Caroline arched a brow, her tone cool but amused. “Not yet. Though I appreciate the promotion.”

Richard’s gaze flicked to her, warning and protective all at once. “Lady Caroline Hughes, my guest. Lady Caroline, this is Duke Edmund Grant—once my friend, now an insufferable meddler.”

Edmund laughed, unoffended. “A pleasure, my lady. You must have remarkable patience to endure his company. I’m still trying to recover mine.”

Caroline smiled. “We have an arrangement. I test his temper; he pretends not to be irritated.”

“Ah,” Edmund said, glancing at Richard with open mischief. “So, she is the one.”

“The one what?” Richard asked, tone edged.

“The one who might finally teach you how to smile.”

Richard’s expression shuttered instantly, his good humor vanishing like a candle snuffed by wind. “We have work to discuss,” he said flatly. “If you’ll excuse us, Lady Caroline.”

Caroline inclined her head gracefully. “Of course, Your Grace.

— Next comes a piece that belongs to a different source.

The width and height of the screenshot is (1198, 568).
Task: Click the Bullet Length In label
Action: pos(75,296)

And Your Grace.”

As she swept from the room, she could feel the weight of Richard’s gaze upon her back—not soft, not cruel, but filled with something she couldn’t name.

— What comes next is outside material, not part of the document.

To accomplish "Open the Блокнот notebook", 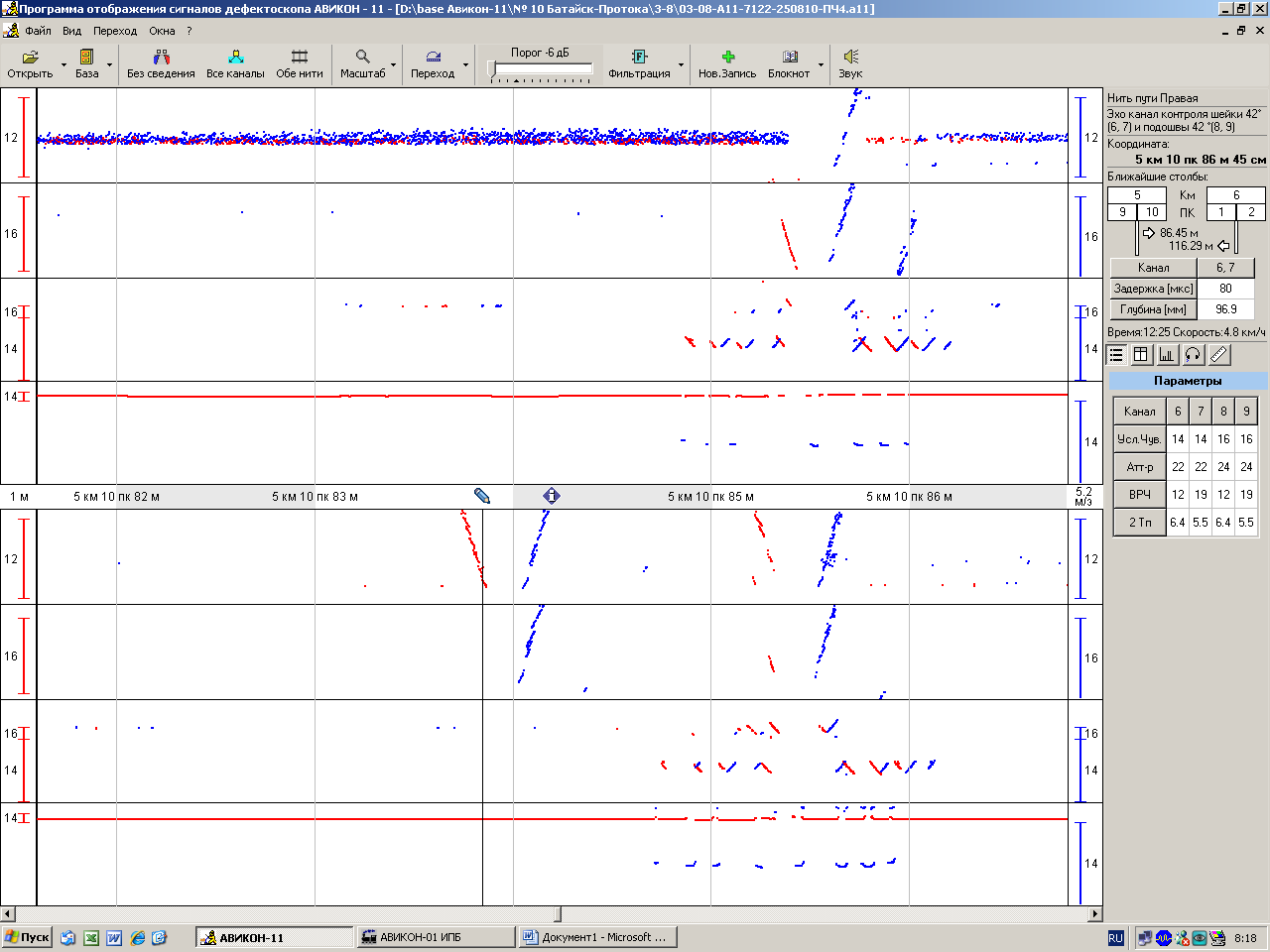I will (789, 58).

When the door closed behind Caroline, the air in the study shifted.

The warmth she carried seemed to leave with her, replaced by the familiar stillness Richard found both comforting and suffocating.

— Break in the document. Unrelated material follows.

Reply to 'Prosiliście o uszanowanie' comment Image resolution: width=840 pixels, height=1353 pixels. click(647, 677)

Edmund paced to the window, hands behind his back, whistling low through his teeth as though reacquainting himself with the very stones of Ashwood.

“Three years,” he said finally. “Three bloody years, and you vanish like smoke. Do you know how many rumors I’ve heard about you?”

“I can imagine,” Richard replied, his tone clipped but not unfriendly.

“Oh, you’ve no idea.” Edmund turned, his grin wry. “They said you’d been murdered in Spain. Then someone swore you’d turned pirate in the Caribbean. And one fellow swore you’d married a sheikh’s daughter in Arabia and built yourself a palace of gold.”

“Pity,” Richard said dryly, “none of them true. Though the palace sounds preferable to this.”

Edmund laughed, crossing the room to clap him on the shoulder again. “Still the same damn man. Grimmer, perhaps. But alive. I’ll take that.”

The laugh faded as he stepped back, studying him more closely. “Though God above, Ashwood—you look like you’ve been through the fire.”

Richard poured two glasses of brandy from the decanter on his desk, sliding one across. “Not fire,” he said. “Just the world.”

Edmund accepted the glass but did not drink. “You never sent word. Not once. You let us all think you were dead.”

“I was, in all but body,” Richard said quietly.

The silence that followed was not the comfortable kind that came with old friendship but something heavier, filled with unspoken things. Edmund sipped the brandy, his eyes never leaving Richard’s face.

“When you disappeared, I searched for weeks,” he said finally. “No trace. Then the reports came—‘press-ganged,’ they said. A nobleman taken among the common ranks.”

Richard’s expression hardened. “I was careless.”

“You were betrayed,” Edmund corrected. “There’s a difference.”

Richard looked away, jaw tightening. “It no longer matters.”

“Like hell it doesn’t.” Edmund set his glass down with a sharp clink. “Whoever did it is still breathing, I’ll wager. Men like that don’t stop at one act of treachery. You can’t simply–”

“Let them come,” Richard said, his voice quiet but cutting through Edmund’s protest like a blade.

“You mean that,” Edmund said softly. “Good God, you actually mean that.”

“I’m tired of ghosts,” Richard said, his eyes fixed on the fire. “If they wish to haunt me, they know where to find me now.”

Edmund sank into a chair opposite, his usual bluster gone. “And what then? Another duel? Another grave? You think vengeance will give you peace?”

“No,” Richard said. “But it will silence the noise.”

For a long time, neither spoke. The only sound was the faint crackle of the hearth.

At last, Edmund exhaled and leaned forward, forearms resting on his knees. “You’ve changed, Ashwood. You used to speak of duty, of honor. Now you speak like a man waiting for the world to strike so you might strike back.”

Richard’s mouth curved in something that wasn’t quite a smile. “Perhaps I’ve learned that honor is the armor of fools.”

Edmund shook his head. “And yet, you’re here—holding court like some sainted duke, mending quarrels, feeding widows. That’s not the act of a man who’s forsaken honor. It’s guilt.”